• _The task_
Copy the stretch of records from "Task: Select the Экран" through "[x=638, y=239]", changing "passphrase" to "password" and leaving everything else unchanged.

╭──

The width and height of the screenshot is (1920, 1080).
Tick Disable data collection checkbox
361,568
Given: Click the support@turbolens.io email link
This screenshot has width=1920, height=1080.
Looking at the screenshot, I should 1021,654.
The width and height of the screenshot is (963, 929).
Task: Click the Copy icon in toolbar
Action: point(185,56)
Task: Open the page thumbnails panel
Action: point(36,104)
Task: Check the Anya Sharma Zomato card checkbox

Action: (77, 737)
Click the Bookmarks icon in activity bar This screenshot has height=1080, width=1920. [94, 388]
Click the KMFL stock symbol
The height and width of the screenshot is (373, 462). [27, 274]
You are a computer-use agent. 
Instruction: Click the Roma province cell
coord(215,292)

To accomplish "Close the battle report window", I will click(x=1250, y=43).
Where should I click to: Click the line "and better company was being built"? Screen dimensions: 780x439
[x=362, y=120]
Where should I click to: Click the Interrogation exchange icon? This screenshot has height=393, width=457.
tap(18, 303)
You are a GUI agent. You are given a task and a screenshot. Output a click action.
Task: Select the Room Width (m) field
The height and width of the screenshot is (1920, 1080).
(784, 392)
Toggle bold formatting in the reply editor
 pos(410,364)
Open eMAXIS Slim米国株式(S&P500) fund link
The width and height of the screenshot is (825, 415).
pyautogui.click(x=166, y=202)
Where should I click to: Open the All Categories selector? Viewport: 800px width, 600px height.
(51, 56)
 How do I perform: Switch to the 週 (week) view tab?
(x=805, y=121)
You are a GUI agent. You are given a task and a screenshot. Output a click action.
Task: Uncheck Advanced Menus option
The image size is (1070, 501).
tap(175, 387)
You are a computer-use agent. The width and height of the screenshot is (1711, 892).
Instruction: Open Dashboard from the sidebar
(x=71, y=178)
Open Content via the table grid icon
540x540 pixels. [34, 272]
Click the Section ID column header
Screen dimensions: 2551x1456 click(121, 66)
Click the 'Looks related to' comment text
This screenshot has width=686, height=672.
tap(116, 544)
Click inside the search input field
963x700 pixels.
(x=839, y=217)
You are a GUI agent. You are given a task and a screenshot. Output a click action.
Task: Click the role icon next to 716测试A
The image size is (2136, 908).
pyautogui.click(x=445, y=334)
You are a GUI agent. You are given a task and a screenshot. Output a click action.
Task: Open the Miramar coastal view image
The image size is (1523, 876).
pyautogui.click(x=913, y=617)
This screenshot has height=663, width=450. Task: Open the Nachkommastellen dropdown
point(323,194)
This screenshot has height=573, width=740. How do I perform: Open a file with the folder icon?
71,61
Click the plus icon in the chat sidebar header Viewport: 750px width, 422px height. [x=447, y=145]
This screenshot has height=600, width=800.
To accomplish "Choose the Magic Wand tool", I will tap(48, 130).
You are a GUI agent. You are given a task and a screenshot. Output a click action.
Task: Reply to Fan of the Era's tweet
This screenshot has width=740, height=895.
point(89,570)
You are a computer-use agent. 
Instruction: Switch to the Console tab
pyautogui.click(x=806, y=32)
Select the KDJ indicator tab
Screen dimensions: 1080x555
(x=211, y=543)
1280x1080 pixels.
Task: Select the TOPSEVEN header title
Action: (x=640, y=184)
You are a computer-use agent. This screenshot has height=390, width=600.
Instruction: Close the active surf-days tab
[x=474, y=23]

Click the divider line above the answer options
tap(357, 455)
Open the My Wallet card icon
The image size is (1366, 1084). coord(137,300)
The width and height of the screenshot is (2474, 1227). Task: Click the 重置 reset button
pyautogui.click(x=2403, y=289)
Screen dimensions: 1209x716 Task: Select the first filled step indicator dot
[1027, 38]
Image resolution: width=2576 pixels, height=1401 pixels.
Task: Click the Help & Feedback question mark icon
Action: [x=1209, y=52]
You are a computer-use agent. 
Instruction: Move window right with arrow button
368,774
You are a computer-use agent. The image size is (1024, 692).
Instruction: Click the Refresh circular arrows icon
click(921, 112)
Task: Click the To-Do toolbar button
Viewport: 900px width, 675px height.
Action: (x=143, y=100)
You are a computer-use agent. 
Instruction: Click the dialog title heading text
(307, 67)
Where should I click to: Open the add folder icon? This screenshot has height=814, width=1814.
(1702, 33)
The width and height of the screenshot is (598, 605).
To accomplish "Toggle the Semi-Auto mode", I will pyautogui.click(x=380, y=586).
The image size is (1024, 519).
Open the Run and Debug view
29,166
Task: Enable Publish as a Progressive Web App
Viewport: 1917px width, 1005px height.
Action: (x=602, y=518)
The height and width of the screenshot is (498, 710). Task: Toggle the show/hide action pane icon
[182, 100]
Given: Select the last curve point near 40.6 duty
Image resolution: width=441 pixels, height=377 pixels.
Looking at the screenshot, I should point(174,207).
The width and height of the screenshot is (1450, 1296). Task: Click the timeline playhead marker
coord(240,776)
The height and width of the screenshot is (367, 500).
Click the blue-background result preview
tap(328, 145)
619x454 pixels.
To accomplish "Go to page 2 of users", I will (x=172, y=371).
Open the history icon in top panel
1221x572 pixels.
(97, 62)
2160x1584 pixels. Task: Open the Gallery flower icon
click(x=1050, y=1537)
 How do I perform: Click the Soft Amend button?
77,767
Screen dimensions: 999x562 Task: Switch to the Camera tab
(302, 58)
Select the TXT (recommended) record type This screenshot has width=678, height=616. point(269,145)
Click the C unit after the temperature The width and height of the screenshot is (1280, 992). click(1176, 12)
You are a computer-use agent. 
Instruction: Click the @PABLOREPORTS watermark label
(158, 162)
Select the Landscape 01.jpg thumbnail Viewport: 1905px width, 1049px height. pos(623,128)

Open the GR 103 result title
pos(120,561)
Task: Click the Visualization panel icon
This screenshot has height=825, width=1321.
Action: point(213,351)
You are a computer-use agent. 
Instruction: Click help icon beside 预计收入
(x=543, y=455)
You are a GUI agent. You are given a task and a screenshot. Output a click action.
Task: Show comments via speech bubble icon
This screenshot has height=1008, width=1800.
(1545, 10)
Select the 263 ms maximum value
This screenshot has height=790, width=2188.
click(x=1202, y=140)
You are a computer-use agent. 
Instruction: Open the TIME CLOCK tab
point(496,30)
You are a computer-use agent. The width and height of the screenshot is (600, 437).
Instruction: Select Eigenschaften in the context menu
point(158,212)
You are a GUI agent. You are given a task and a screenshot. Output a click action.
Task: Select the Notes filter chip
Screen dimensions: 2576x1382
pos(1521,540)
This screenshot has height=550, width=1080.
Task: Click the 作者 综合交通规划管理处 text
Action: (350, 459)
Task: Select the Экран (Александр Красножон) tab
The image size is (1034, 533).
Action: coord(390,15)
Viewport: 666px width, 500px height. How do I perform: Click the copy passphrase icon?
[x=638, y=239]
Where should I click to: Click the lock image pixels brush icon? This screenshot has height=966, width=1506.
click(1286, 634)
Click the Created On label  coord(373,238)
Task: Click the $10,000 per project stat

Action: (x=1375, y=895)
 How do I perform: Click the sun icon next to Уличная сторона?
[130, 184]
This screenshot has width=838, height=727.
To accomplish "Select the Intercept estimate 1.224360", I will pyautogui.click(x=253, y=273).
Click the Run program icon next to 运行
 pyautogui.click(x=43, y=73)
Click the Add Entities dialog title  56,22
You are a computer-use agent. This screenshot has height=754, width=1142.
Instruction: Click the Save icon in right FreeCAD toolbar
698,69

╰──

• _Reply_
Task: Select the Экран (Александр Красножон) tab
The image size is (1034, 533).
Action: coord(390,15)
Viewport: 666px width, 500px height. How do I perform: Click the copy password icon?
[x=638, y=239]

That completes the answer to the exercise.